Tech execs fight against stock-plan tax

Tax experts from Microsoft and Texas Instruments are among speakers expected to testify at a hearing in opposition to proposed taxes on stock incentive programs.

Alorie Gilbert Staff Writer, CNET News.com
Alorie Gilbert
writes about software, spy chips and the high-tech workplace.
Alorie Gilbert
2 min read
Tax experts from Microsoft and Texas Instruments are among speakers expected to testify Tuesday at a hearing before the Internal Revenue Service and the U.S. Treasury Department in opposition to proposed taxes on stock incentive programs.

Also on the agenda are speakers from computer networking equipment maker Ciena, the American Payroll Association, the National Association of Stock Plan Professionals and the Securities Industry Association.

The IRS plans to impose payroll taxes on incentive stock options and employee stock purchase plans (ESPP) beginning Jan. 1, 2003. The taxes already apply to some stock plans, but this rule would extend the taxes to ESPPs and other currently exempt plans that are widely used in the computer industry to recruit and reward staff.

Since the IRS announced its plan in November, more than 18,000 workers and 2,000 companies have sent e-mail messages to the U.S Treasury Department and lawmakers in Washington voicing opposition to the proposed rule, according to the American Benefits Council, an employee benefits lobbying group. The IRS would collect an additional $23 billion in taxes over the next 10 years should the rule go into effect, according to a congressional tax committee.

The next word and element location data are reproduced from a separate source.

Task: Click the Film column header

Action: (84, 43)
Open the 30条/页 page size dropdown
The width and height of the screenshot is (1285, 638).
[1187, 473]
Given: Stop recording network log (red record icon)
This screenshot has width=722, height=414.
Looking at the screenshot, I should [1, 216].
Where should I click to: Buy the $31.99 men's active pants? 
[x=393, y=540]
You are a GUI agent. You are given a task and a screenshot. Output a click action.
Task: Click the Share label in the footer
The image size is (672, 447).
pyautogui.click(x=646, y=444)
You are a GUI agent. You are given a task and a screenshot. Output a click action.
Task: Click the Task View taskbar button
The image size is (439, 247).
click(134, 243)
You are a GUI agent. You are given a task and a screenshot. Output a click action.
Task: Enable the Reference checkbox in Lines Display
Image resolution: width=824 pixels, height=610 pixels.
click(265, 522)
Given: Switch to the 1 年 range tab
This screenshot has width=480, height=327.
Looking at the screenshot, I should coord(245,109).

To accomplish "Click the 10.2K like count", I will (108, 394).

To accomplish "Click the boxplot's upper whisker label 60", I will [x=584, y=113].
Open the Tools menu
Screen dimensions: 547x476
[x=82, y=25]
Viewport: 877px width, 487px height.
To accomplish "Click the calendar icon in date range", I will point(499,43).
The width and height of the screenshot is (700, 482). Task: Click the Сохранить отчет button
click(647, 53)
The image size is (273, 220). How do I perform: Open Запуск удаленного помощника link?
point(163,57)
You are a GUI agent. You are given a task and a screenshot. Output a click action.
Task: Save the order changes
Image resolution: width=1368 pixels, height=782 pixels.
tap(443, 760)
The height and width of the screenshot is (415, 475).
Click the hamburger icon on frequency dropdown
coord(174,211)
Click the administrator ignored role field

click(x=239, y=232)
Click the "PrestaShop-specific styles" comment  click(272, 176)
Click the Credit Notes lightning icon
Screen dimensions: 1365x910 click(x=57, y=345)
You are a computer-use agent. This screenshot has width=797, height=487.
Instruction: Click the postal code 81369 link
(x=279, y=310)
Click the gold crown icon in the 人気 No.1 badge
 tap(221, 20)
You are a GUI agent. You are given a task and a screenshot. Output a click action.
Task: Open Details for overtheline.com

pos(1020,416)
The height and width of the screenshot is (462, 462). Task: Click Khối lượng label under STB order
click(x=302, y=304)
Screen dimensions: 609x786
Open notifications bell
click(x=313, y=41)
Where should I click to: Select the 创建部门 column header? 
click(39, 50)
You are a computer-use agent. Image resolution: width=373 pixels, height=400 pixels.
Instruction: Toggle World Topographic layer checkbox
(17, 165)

Two bills proposing to overturn the new IRS regulation are before the Senate, which is expected to vote on them this summer. One, sponsored by Rep. Amo Houghton, R-N.Y., is attached to the Pension Security Act, HR 3762, which passed a House vote in April. The other, S. 1383, is sponsored by Sen. Pat Roberts, R-Kan., and Sen. Hillary Clinton, D-N.Y.

"This is a very significant tax increase on rank-and-file workers," said James Delaplane, Jr., a vice president of the American Benefits Council, which is leading a coalition of 80 companies actively voicing opposition to the IRS regulation. "Policy-makers will not countenance that kind of increase in an election year."

Under the proposed rule, employees would immediately owe Social Security and Medicare taxes, about 7.5 percent, on the spread between the exercise price of a stock option and the market price of the stock the day they exercise the option. For ESPPs, workers would owe the taxes on the difference between the discounted price of the stock and the market price on the day they purchase stock under the plan.

Unless workers were to sell the stock the same day they exercised it, they would owe taxes on earnings they had yet to receive. And employers would be required to pay the IRS a matching amount.

Opponents of the proposed rule say the additional costs and hassle of administering taxes on non-cash compensation would cause many companies offering such plans to reconsider whether to provide them at all.